I'm playing with (it's in CVS now!) something which makes
this work .. because I'm writing some documentation (!)
which specifies it:
-------------------------------
#include <flx.flxh>
var v = 1;
fun x => v;
fun y : int => 1;
print$ x; endl;
v = 2;
print$ x; endl;
-------------------------------
The notation
fun x => v;
is short for
(a) fun x() => v;
(b) replace every x in scope with x().
In other words, it's *enforced* lazy evaluation.
At present, this notation:
var x = v;
is *enforced* eager evaluation, and
val x = v;
is *indeterminate evaluation*. This means for a 'val'
you can't be sure when, if, and where x well be evaluated:
it might be lazily or eagerly on somewhere in between.
At present, explicit val's are evaluated with eager semantics,
but as lazily as possible.. however function arguments are
sometimes overlazily evaluated: they're substituted into the
function even if they depend on a variable which might
change because size effects aren't allowed. This is also,
incorrectly, done for procedures (which can change variables).
Following the usual C++ conventions, we should be able to
annotated function parameters var/val/fun.

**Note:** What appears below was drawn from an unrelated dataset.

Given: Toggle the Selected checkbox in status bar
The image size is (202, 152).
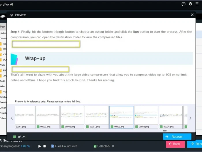Looking at the screenshot, I should (95, 146).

Actually the
parser already supports 'var', and it used to change
the type to lvalue, and attempted to look like 'pascal var'
parameters, which are basically references.
however this is counter to the reality: var actually
stands for eager evaluation .. AS WELL as allowing address
taking and mutation.
It may be that 'val' semantics should be specified as
eager .. in which case some current optimisations would
be bugs, however it provides an alias free immutable form of
a var which is still valuable.
Finally .. an idea is to have a similar trick:
var x = 1;
ref rx <- x;
rx = 2;
This is a like a C++ reference, the semantics are:
(a) val rx = &x;
(b) replace all rx in scope with *rx
This would finally allow procedures to emulate C primitives,
and accept reference (lvalue) arguments which can be modified
from within a procedure.
I will note here that 'ref' is actually lazy evaluation
given by:
fun rx()=>*x;
and replace rx with
rx()
so actually 'ref' is bound up with 'fun' variable semantics.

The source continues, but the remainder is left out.